TASK INSTRUCTIONS =
Look through the data below and output, unchanged, every line from the one holding "Screen dimensions: 1080x746" through the one holding "You are a GUI", inclusive. Skip the pictures.

RAW DATA =
'''

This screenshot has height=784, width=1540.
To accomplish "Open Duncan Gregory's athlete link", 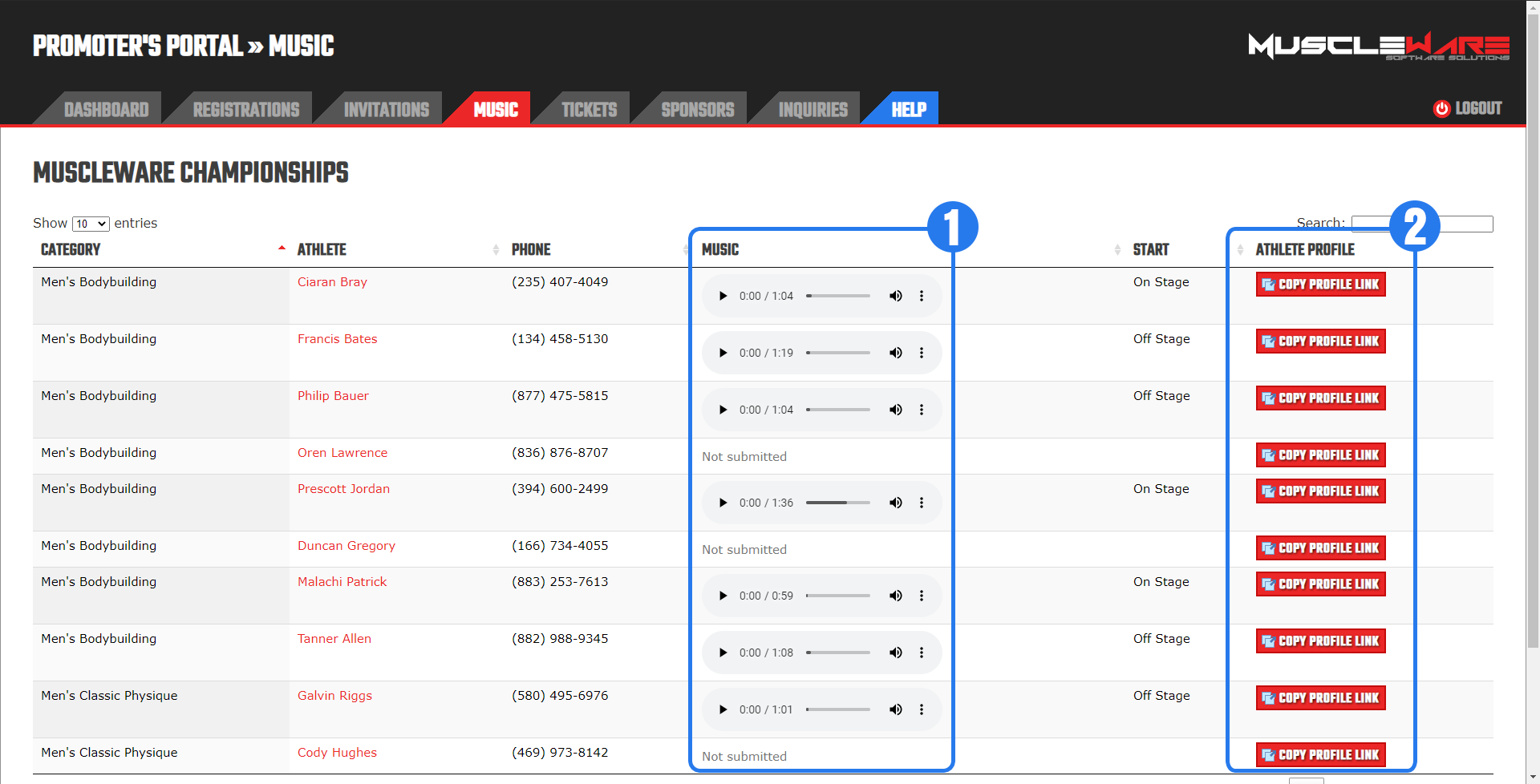I will coord(346,546).
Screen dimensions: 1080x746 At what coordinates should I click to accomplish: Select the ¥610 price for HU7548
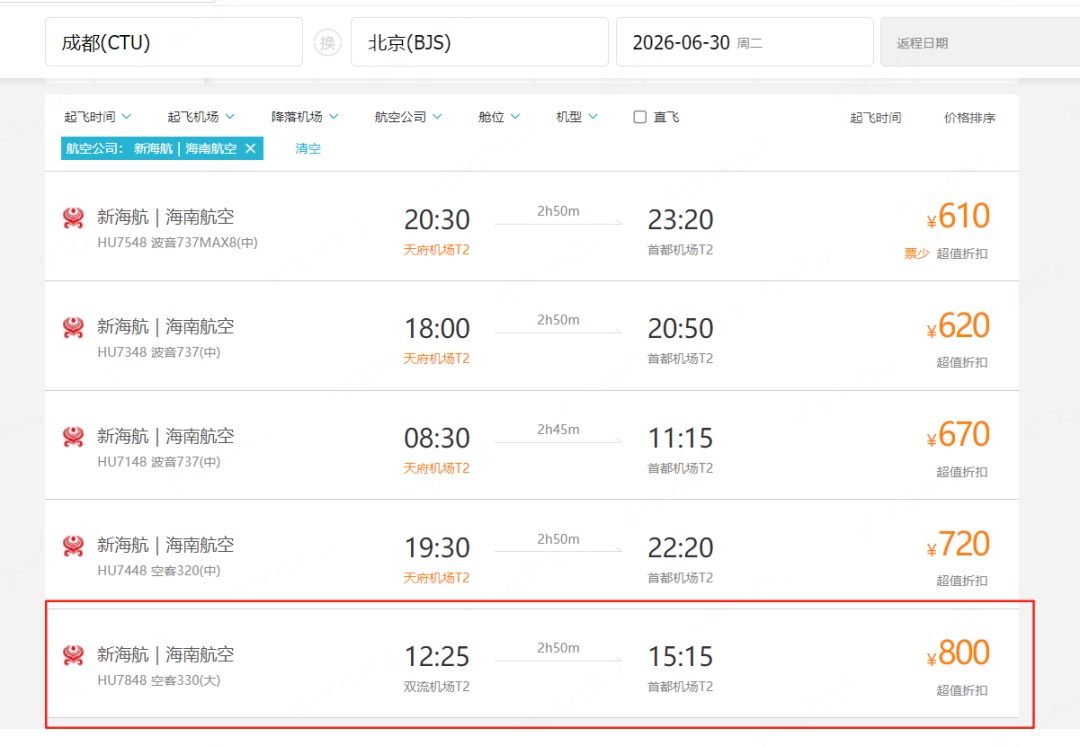958,216
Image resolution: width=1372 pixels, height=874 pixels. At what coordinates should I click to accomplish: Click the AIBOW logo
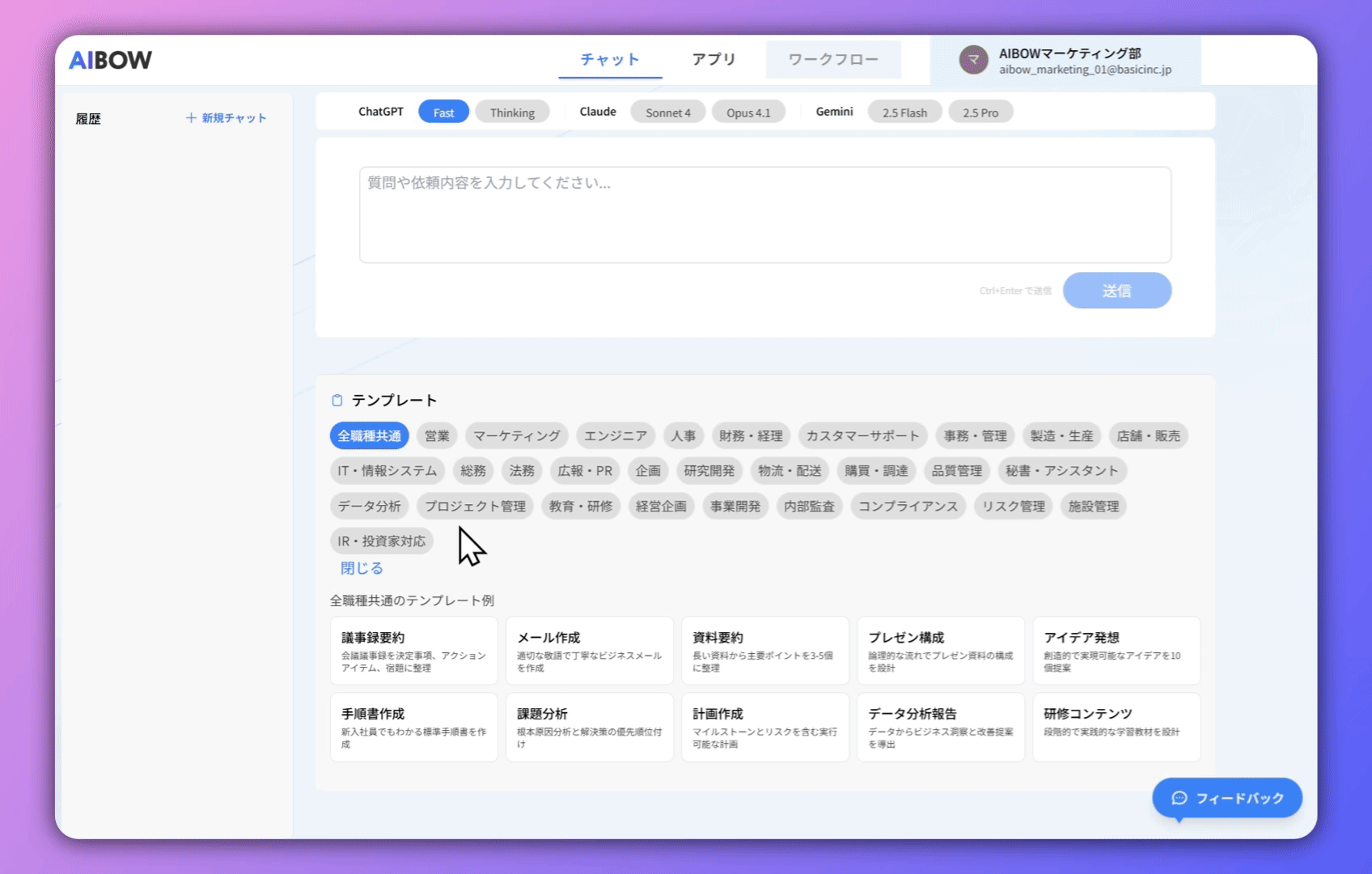tap(110, 60)
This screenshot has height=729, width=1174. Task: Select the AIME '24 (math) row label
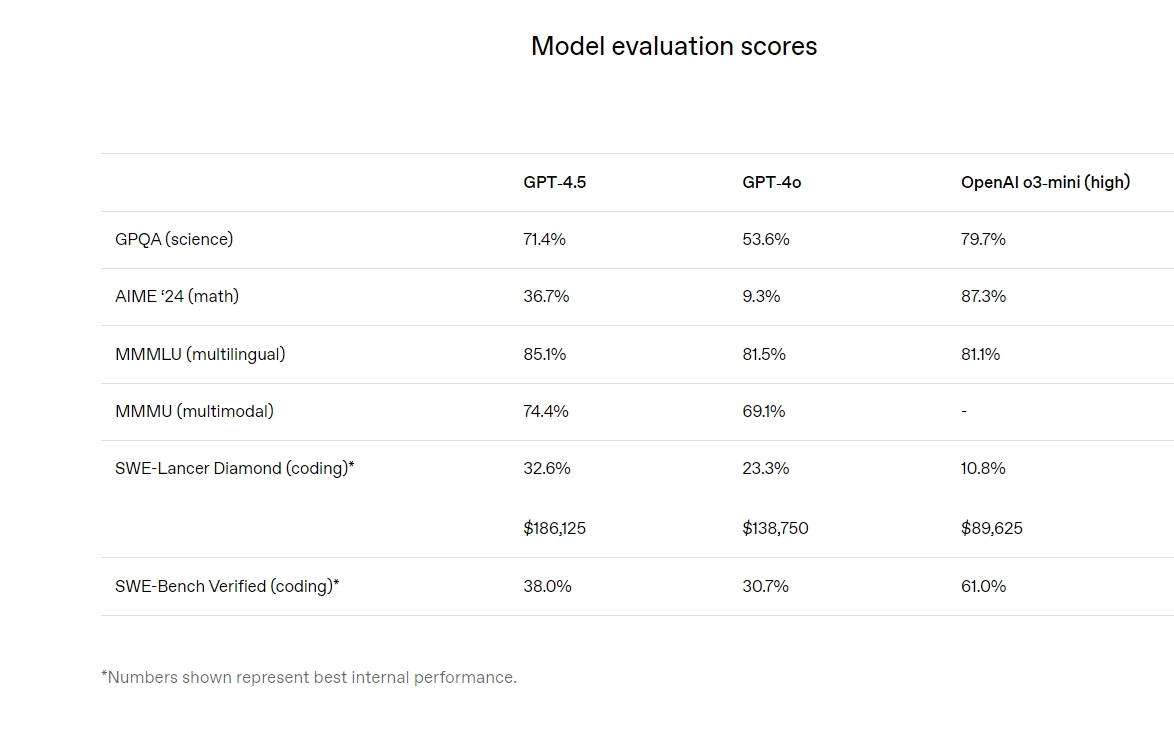coord(177,296)
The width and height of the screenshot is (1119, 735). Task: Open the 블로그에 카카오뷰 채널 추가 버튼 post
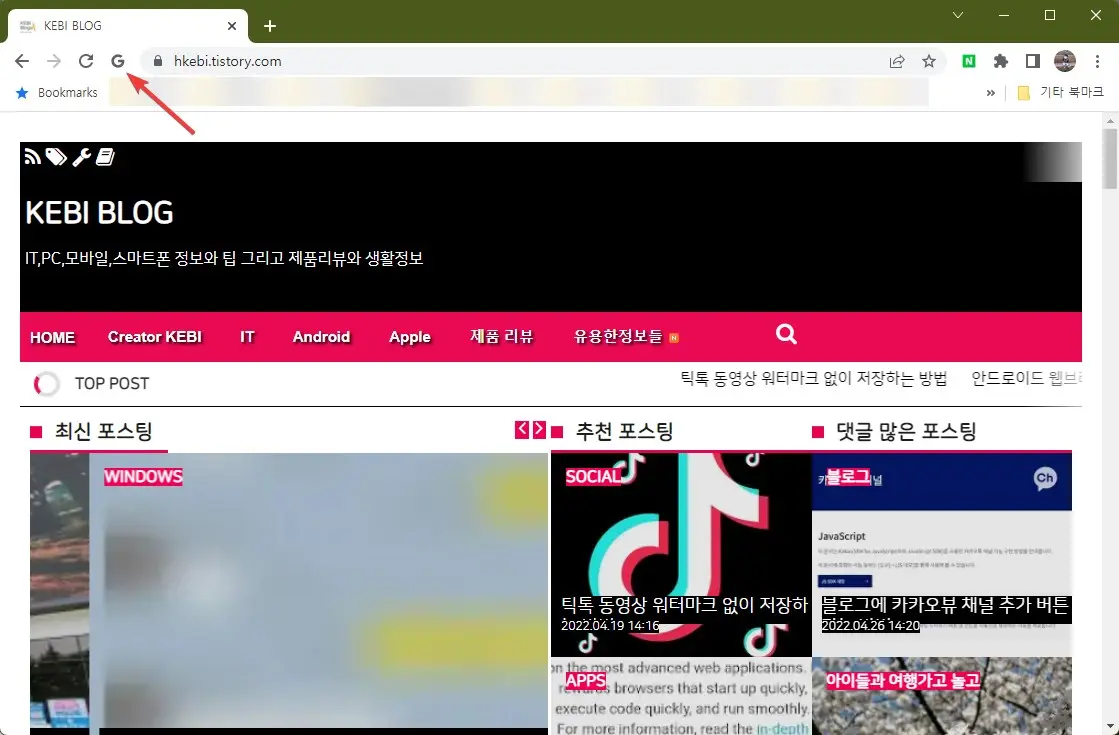(944, 605)
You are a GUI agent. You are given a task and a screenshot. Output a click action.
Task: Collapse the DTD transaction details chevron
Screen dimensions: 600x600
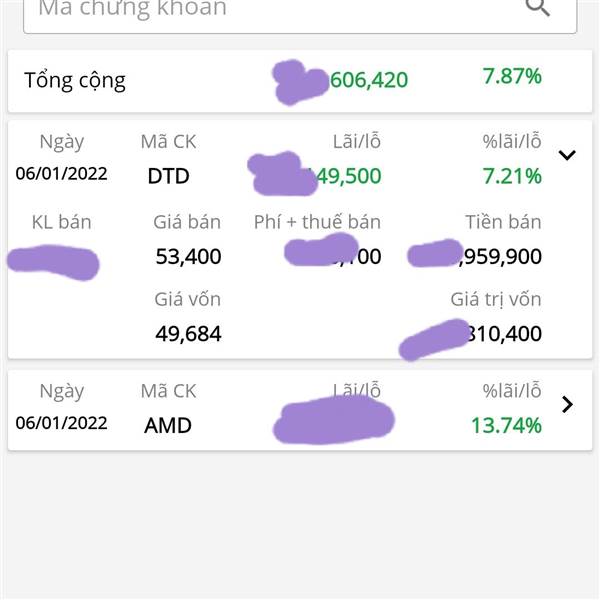(567, 155)
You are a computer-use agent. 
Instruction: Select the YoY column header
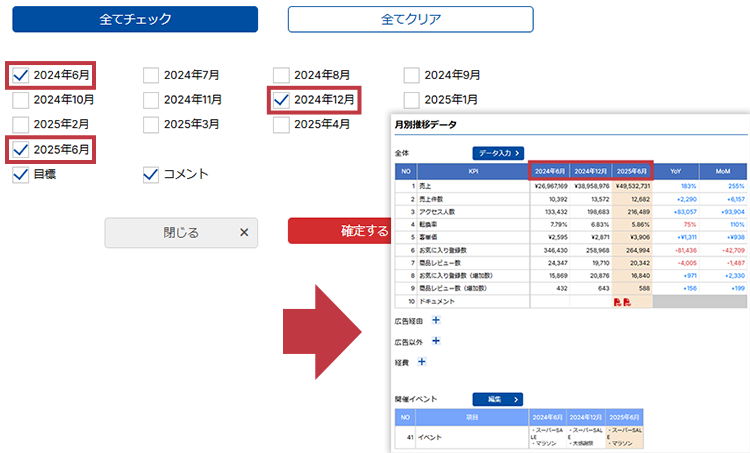(675, 171)
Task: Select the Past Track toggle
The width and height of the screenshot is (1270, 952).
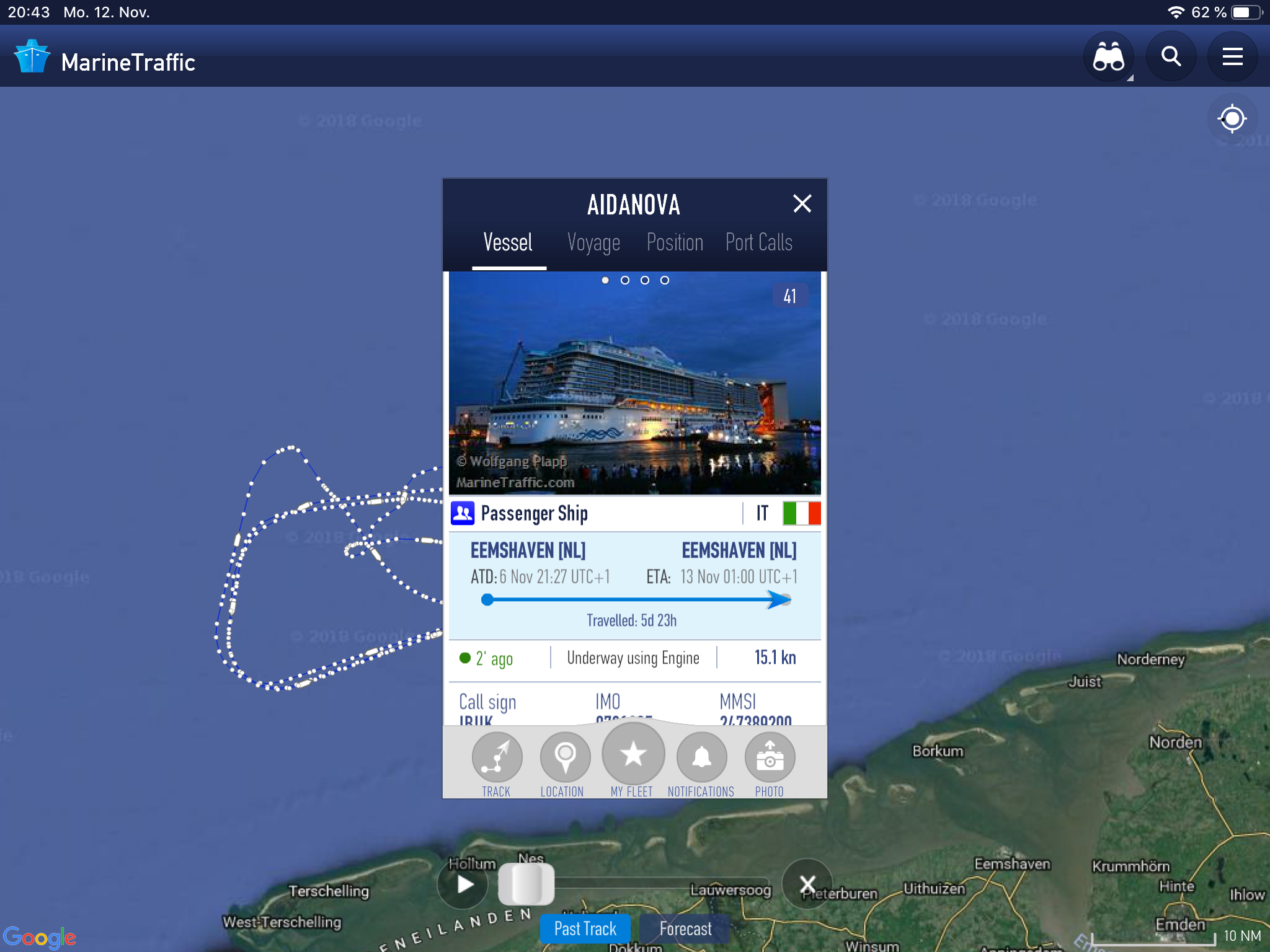Action: pyautogui.click(x=585, y=928)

'''

ANSWER FOR THE TASK =
Screen dimensions: 1080x746 At what coordinates should I click to accomplish: Select the ¥610 price for HU7548
958,216
Image resolution: width=1372 pixels, height=874 pixels. At what coordinates should I click to accomplish: Click the AIBOW logo
tap(110, 60)
This screenshot has height=729, width=1174. Task: Select the AIME '24 (math) row label
coord(177,296)
The width and height of the screenshot is (1119, 735). Task: Open the 블로그에 카카오뷰 채널 추가 버튼 post
(944, 605)
You are a GUI agent. You are given a task and a screenshot. Output a click action.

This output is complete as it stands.